◆ LIST OF TASKS
**a)** Answer these questions from the passage on the Roboscribe-AF annotation service, one answer per line:
(i) What does ECoT train VLAs to reason over before predicting actions?
(ii) What does OpenVLA train on robot demonstration data?
(iii) According to the passage, what does Deeplake store?
**b)** Carry on the passage about the Roboscribe-AF annotation service, starting after its last sentence.
[BEGIN PASSAGE GIVEN]
A Deployable Annotation Service for Robotics Datasets

Robotics teams are collecting more multimodal demonstrations than ever, but turning those demonstrations into train-ready datasets still requires a large amount of manual interpretation. A raw episode may contain images, states, actions, timestamps, and a short task instruction, yet the fields that make the data useful for training and debugging often live outside the dataset: goals, phases, segment boundaries, quality signals, modality disagreements, and review status.

Roboscribe-AF shows how Deeplake and AgentField can be combined into a practical annotation layer for robotics data. Deeplake provides the versioned multimodal dataset layer, while AgentField runs the reasoning workflows that inspect episodes, create structured annotations, flag uncertainty, and write results back into dataset branches. The result is a deployable pattern for transforming robot demonstrations into queryable, reviewable, and train-ready data.

Robot datasets increasingly need more than a task string.

Open X-Embodiment showed the value of pooling robot demonstrations across embodiments and tasks. OpenVLA trains a vision-language-action policy on robot demonstration data. ECoT goes further and trains VLAs to reason over intermediate plans, sub-tasks, motions, object boxes, and end-effector positions before predicting actions.

That literature points to a practical gap. Many demonstrations arrive as video, state, action, timestamps, and a sparse instruction. The useful training record often wants richer fields: episode goal, segment boundaries, phase labels, modality agreement, anomaly flags, and review status.

Roboscribe-AF is our open-source example of that middle layer: a deployable annotation service built from two infrastructure pieces.

Layer	Role
Deeplake	Multimodal dataset, branches, tensors, embeddings, queries
AgentField	Reasoners, deterministic skills, async execution, workflow trace

The separation matters. Deeplake stores the corpus and annotation versions. AgentField runs the reasoning graph that produces new annotation rows.
[END PASSAGE GIVEN]
[BEGIN DATA EXTRACT]
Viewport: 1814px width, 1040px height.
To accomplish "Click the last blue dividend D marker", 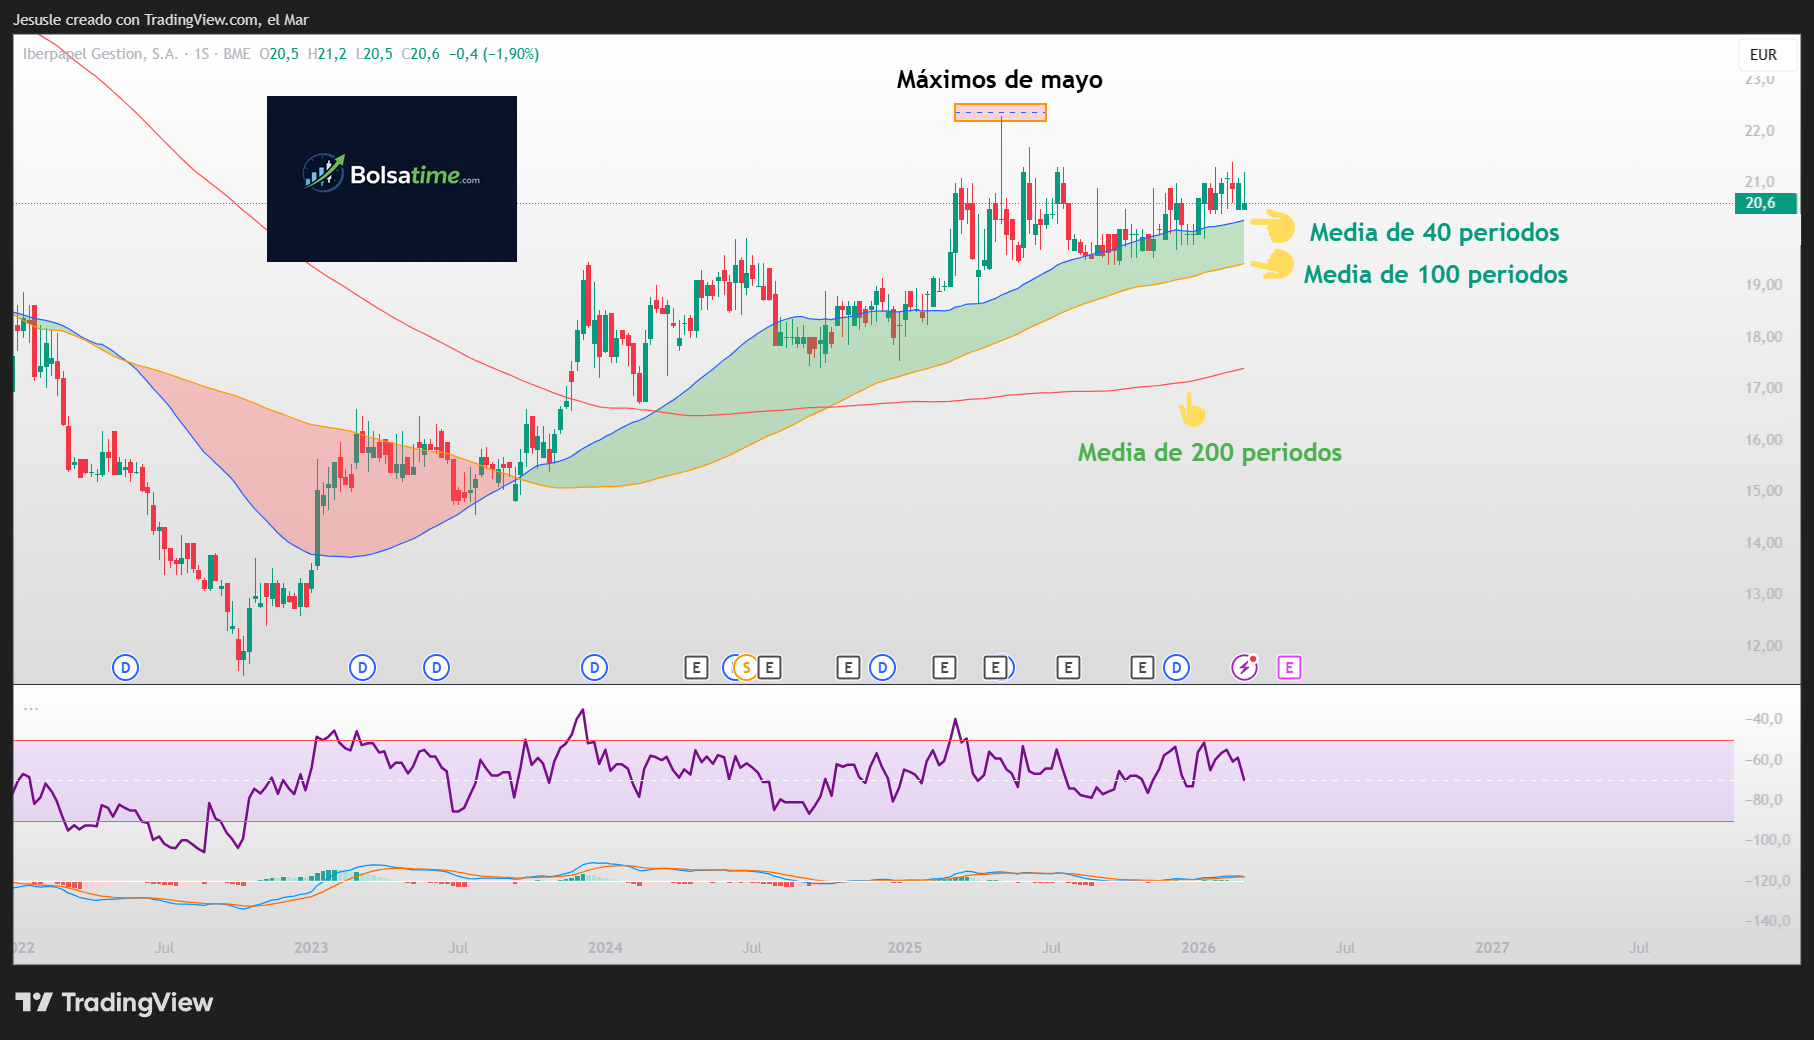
[END DATA EXTRACT]
◆ SOLVED TASKS
**a)**
(i) Intermediate plans, sub-tasks, motions, object boxes, and end-effector positions.
(ii) A vision-language-action policy.
(iii) The corpus and annotation versions.

**b)**
The annotation

For each episode, Roboscribe-AF loads keyframes and action/state trajectories, runs a visual thread and an action thread, segments the episode, checks whether the modality stories agree, embeds the scene summary, and writes the result to a Deeplake branch.

The output is deliberately plain:

json

{
  "episode_id": 0,
  "episode_goal": "Push the gray T-shaped block into the green target outline",
  "segments": [
    {"start_frame": 0, "end_frame": 21, "phase": "approach"},
    {"start_frame": 21, "end_frame": 40, "phase": "manipulate"}
  ],
  "visual_phase": "manipulate",
  "action_phase": "approach",
  "consistency_score": 0.2,
  "human_review_recommended": true
}

The mismatch is treated as data. The visual reasoner and trajectory reasoner stay separate until a verifier compares them. If they disagree, the disagreement becomes a dataset field that can be queried, reviewed, or filtered.

The data layer

Deeplake's documented surface covers the artifact we need to store: images, embeddings, tensors, text, vector search, versioning, and PyTorch/TensorFlow streaming (core docs). Its LeRobot guide shows robot telemetry, frames, state/action arrays, episode indices, and task descriptions as queryable, streamable data (LeRobot integration). Its VLA guide uses data stored in Deeplake for fine-tuning (VLA fine-tuning).

Roboscribe-AF keeps raw and derived fields in the same schema:

python

{
    "episode_id": Int32,
    "keyframes_png": Sequence(Bytes),
    "actions": Array(Float32, 2),
    "states": Array(Float32, 2),
    "lang_episode_goal": Text,
    "visual_phase": Text,
    "action_phase": Text,
    "consistency_score": Float32,
    "human_review_recommended": Bool,
    "scene_embedding": Embedding(size=1024),
    "annotation_version": Text,
}

That makes branch-level annotation practical. Raw data can remain on main; a first annotation pass can write to roboscribe-v1; a stricter verifier can write to roboscribe-v2; a reviewed subset can become a train-ready branch.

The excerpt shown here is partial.